The pipeline decorator

KFP pipelines are defined inside functions decorated with the @dsl.pipeline decorator. The decorator takes three optional arguments:

  • name is the name of your pipeline. If not provided, the name defaults to a sanitized version of the pipeline function name.
  • description is a description of the pipeline.
  • pipeline_root is the root path of the remote storage destination within which the tasks in your pipeline will create outputs. pipeline_root may also be set or overridden by pipeline submission clients.
  • display_name is a human-readable for your pipeline.

You can modify the definition of pythagorean to use these arguments:

@dsl.pipeline(name='pythagorean-theorem-pipeline',
              description='Solve for the length of a hypotenuse of a triangle with sides length `a` and `b`.',
              pipeline_root='gs://my-pipelines-bucket',
              display_name='Pythagorean pipeline.')
def pythagorean(a: float, b: float) -> float:
    ...

Also see Additional Functionality: Component docstring format for information on how to provide pipeline metadata via docstrings.

Pipeline inputs and outputs

Like components, pipeline inputs and outputs are defined by the parameters and annotations in the pipeline function signature.

In the preceding example, pythagorean accepts inputs a and b, each typed float, and creates one float output.

Pipeline inputs are declaried via function input parameters/annotations and pipeline outputs are declared via function output annotations. Pipeline outputs will never be declared via pipeline function input parameters, unlike for components that use output artifacts or Container Components that use dsl.OutputPath.

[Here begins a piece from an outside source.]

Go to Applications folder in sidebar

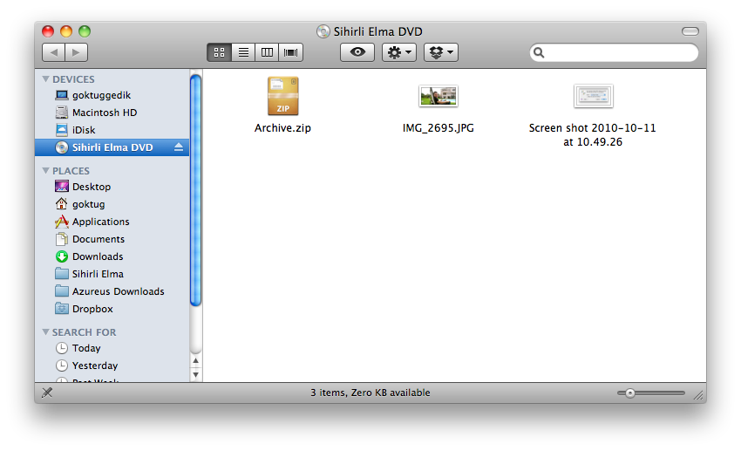tap(100, 222)
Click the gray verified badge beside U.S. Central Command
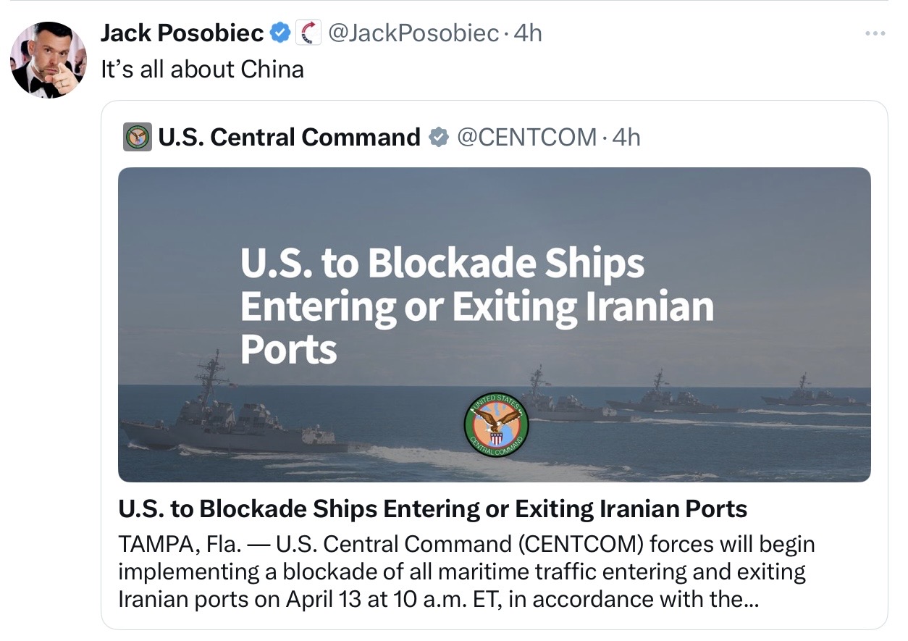 click(x=439, y=137)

For more information on how to declare pipeline function inputs and outputs, see Data Types.

Data passing and task dependencies

When you call a component in a pipeline definition, it constructs a PipelineTask instance. You can pass data between tasks using the PipelineTask’s .output and .outputs attributes.

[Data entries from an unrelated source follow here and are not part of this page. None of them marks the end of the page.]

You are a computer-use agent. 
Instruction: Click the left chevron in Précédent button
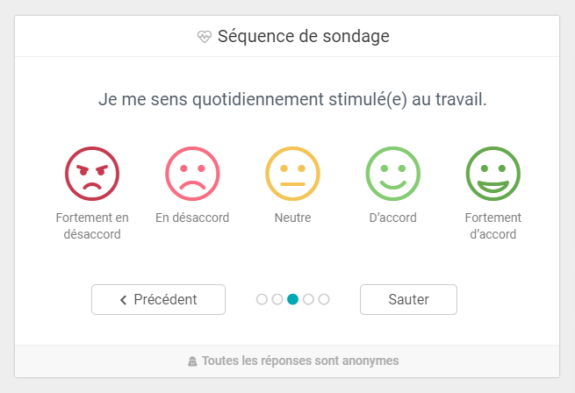124,300
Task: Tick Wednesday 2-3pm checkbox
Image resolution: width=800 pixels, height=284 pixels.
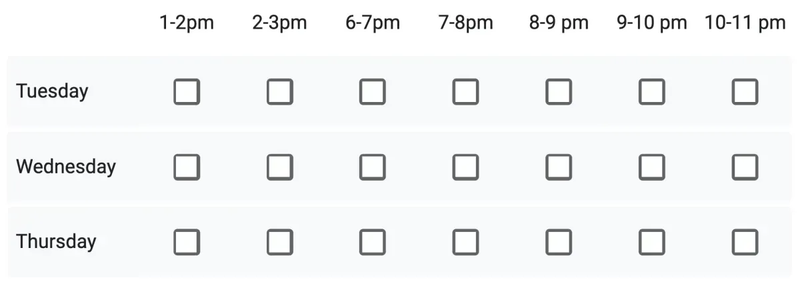Action: click(x=279, y=167)
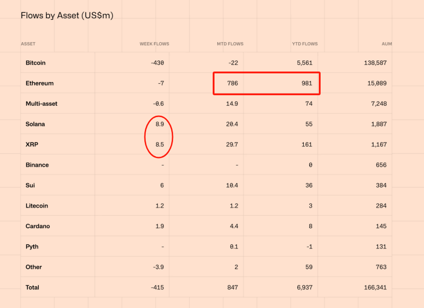Click Total AUM value 166,341
The image size is (424, 308).
(x=375, y=287)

For a task with a single unnamed output indicated by a single return annotation, access the output using PipelineTask.output. This the case for the components square, add, and square_root, which each have one unnamed output.

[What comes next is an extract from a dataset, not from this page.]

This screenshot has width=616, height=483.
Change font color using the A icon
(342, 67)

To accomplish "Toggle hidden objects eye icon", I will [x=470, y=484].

For tasks with multiple outputs or named outputs, access the output using PipelineTask.outputs['<output-key>']. Using named output parameters is described in more detail in Data Types: Parameters.

In the absence of data exchange, tasks will run in parallel for efficient pipeline executions. This is the case for a_sq_task and b_sq_task which do not exchange data.

When tasks exchange data, an execution ordering is established between those tasks. This is to ensure that upstream tasks create their outputs before downstream tasks attempt to consume those outputs. For example, in pythagorean, the backend will execute a_sq_task and b_sq_task before it executes sum_task. Similarly, it will execute sum_task before it executes the final task created from the square_root component.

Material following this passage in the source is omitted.